窓の外で雨が静かに降り続ける。ロンドンの空は鈍く光る鉛色に覆われ、街全体がモノクロームの世界に溶け込んでいく。私は暖かなブランケットに包まれ、アパートの窓辺に腰かけている。指先で冷たいガラスに触れると、微かな震えが全身を駆け抜ける。

雨音に耳を澄ませながら、ふと思い出す。昨夜、宇多田ヒカルの「ドライフラワー」を聴いていたのだった。いや、正確には宇多田ヒカルではない。AIが彼女の声を完璧に再現した楽曲だ。タイトルに「AI」の二文字があったからこそ、それと気づいたものの、聴いた瞬間から私の心は揺さぶられていた。

本物か偽物か。オリジナルか複製か。そんな二元論がもはや意味をなさない時代に、私たちは生きているのかもしれない。雨滴が窓ガラスを伝い落ちる様子を見つめながら、その境界線の曖昧さに思いを巡らせる。

カルピスの原液とは何か——。突如として、この奇妙な問いが頭をよぎる。無意識の深層から浮かび上がってきたこの言葉に、私は思わず苦笑する。しかし、この問いこそが、今の状況を象徴しているようにも思えてくる。

原液と水。本物と偽物。創造者と被創造物。これらの境界線が溶け始めている。AIが生み出す音楽や芸術作品。それらは確かに存在し、人々の心を動かす。だが、その本質は何なのか。カルピスの味わいを決定づけるのは、原液なのか、それとも水で薄められた後の全体なのか。

窓の外では雨が落ち続け、水たまりが街路に広がっていく。その光景はまるで、技術と人間性が溶け合う現代社会の縮図のようだ。

私は立ち上がり、キッチンへ向かう。棚からグラスを取り出し、カルピスを注ぐ。原液と水を丁寧に混ぜ合わせながら、AIと人間の創造性について考える。完璧な比率などないのかもしれない。それぞれが自分にとっての「正解」を見つけていくしかないのだろう。

グラスを手に取り、一口含む。懐かしくも新鮮な味わいが広がる。そう、これこそが「私のカルピス」なのだ。AIが生み出す音楽も、聴く者それぞれの心の中で独自の意味を持つ。それを認めることが、新しい時代を生きる知恵なのかもしれない。

雨音が少し強くなる。私は再び窓辺に腰を下ろし、グラスを傾ける。透明な液体の中に、複雑な思考が溶け込んでいく。AIと人間、テクノロジーと感性、原液と水。これらが織りなす世界は、決して単純ではない。だからこそ、その複雑さを受け入れ、新たな調和を探る努力が必要なのだ。
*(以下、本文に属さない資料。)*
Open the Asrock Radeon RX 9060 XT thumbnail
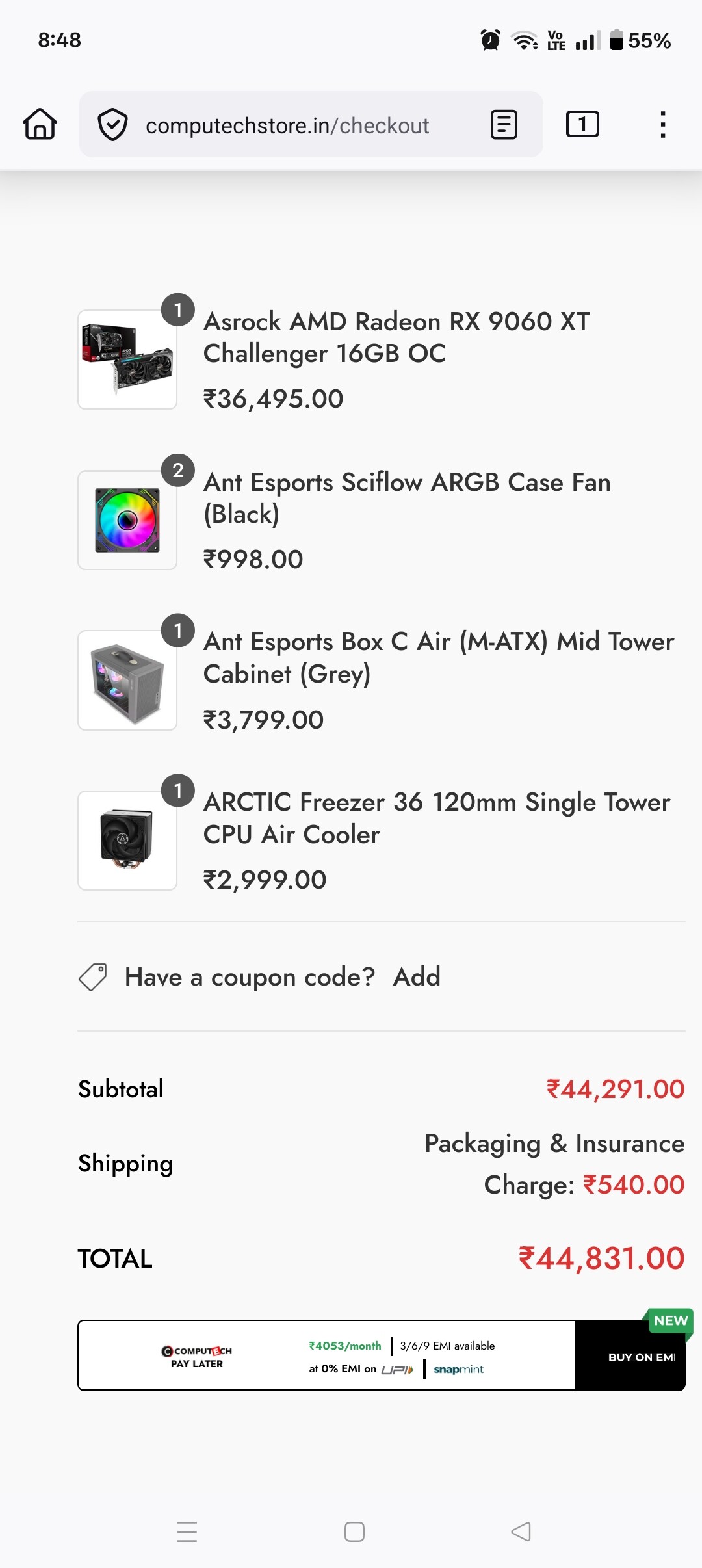The image size is (702, 1568). click(x=127, y=359)
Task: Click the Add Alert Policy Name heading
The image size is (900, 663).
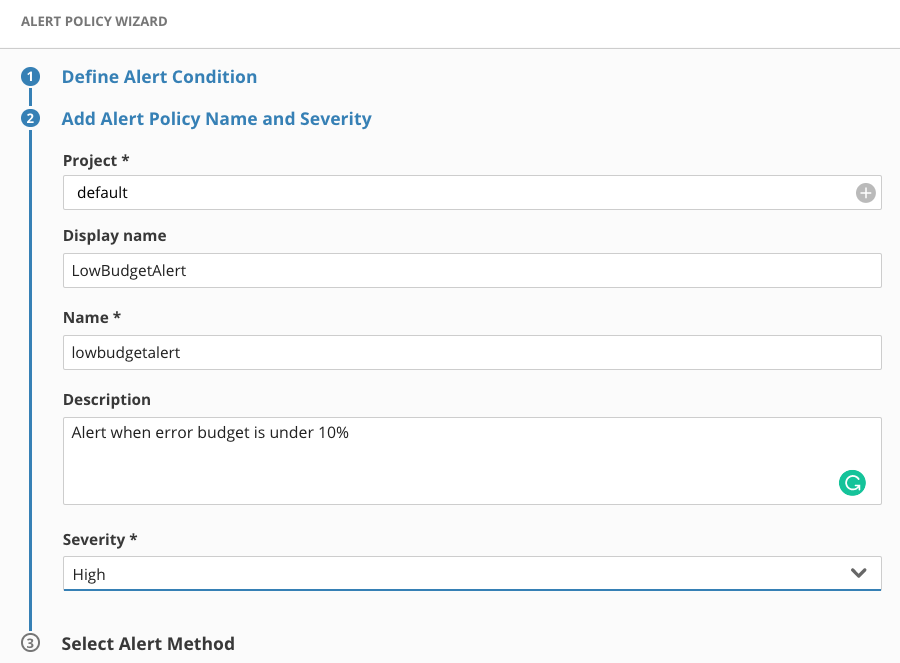Action: point(217,118)
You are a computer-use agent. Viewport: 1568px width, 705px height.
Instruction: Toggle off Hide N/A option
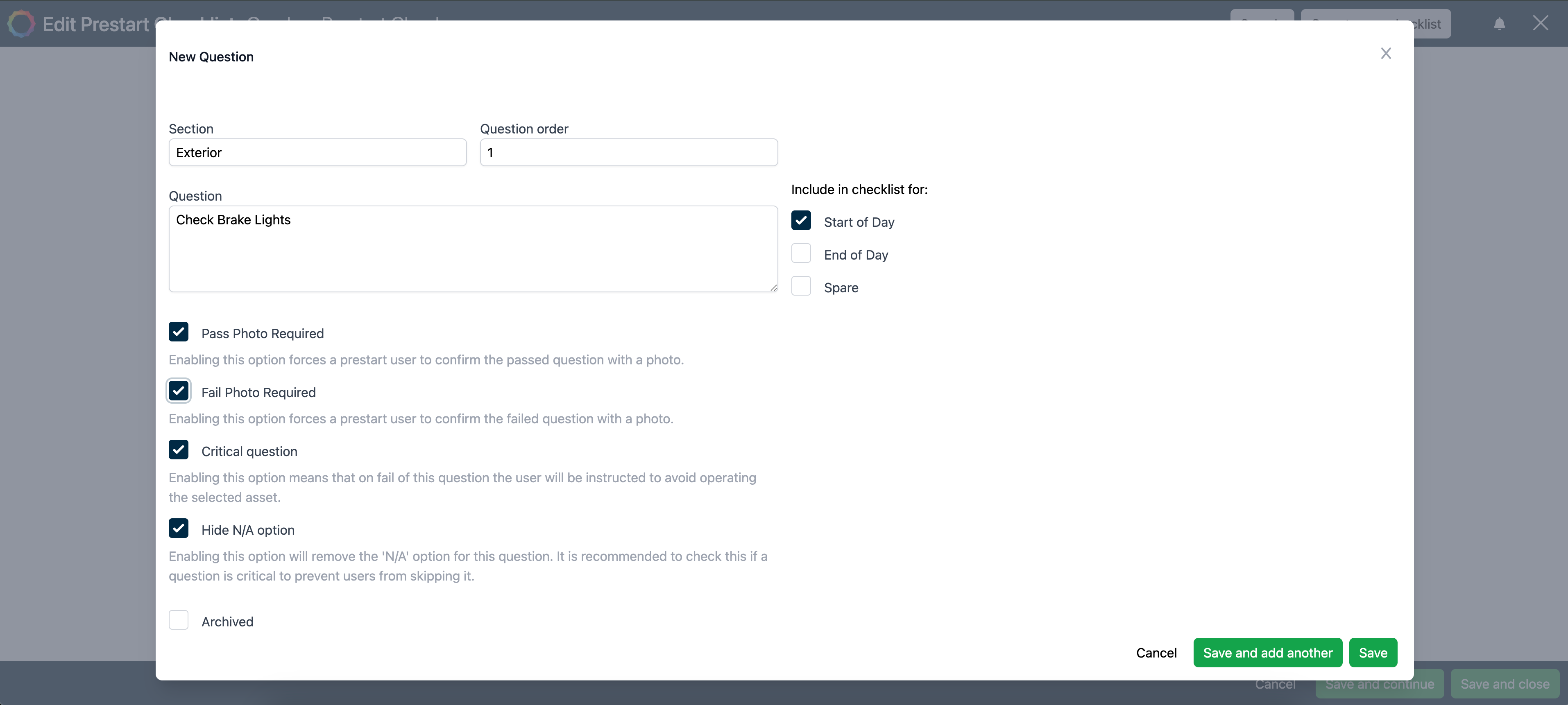pos(178,529)
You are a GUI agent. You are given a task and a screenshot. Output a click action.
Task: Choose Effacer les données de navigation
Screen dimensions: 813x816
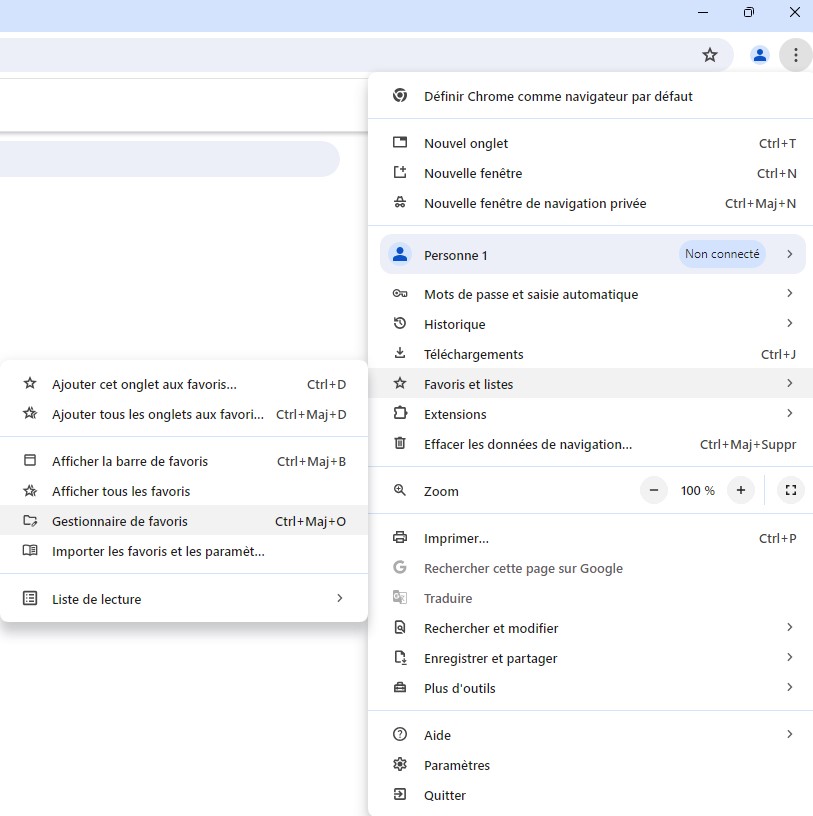coord(528,444)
グラスを置き、深呼吸する。雨の香りと、かすかに漂うカルピスの甘さ。これらが混ざり合う瞬間、私は確かな存在感を感じる。AIの歌声に感動し、そしてその感動すら自分自身のものだと気づく。それが現代に生きる私たちの姿なのだと、静かに受け入れる。

窓の外では、雨がやむ気配を見せ始めていた。

Atogaki

おそらく宣伝してはいけない類の動画だろうから紹介はできないけれど、宇多田ヒカルさんが歌うドライフラワーに感動してしまった。してしまったという言い方をしたが、実はこれAIで作ったもの。動画のタイトル冒頭で”AI”の2文字が書かれていたから、それがAIによるものだと知ることができたが、正直そのタイトルにある「AI」の2文字を疑うほど、本人が歌っているような完成度だ。感動した。宇多田ヒカルという天才がこの世界に存在し、その歌声を彼女自身の意思で残そうとすること自体は必要だけれど、あとはそれでどう感動するかはこっちの勝手という時代になってきた。カルピスの原液とは何かを見極めることが重要だ。彼女が歌う「真夏の果実」も良い。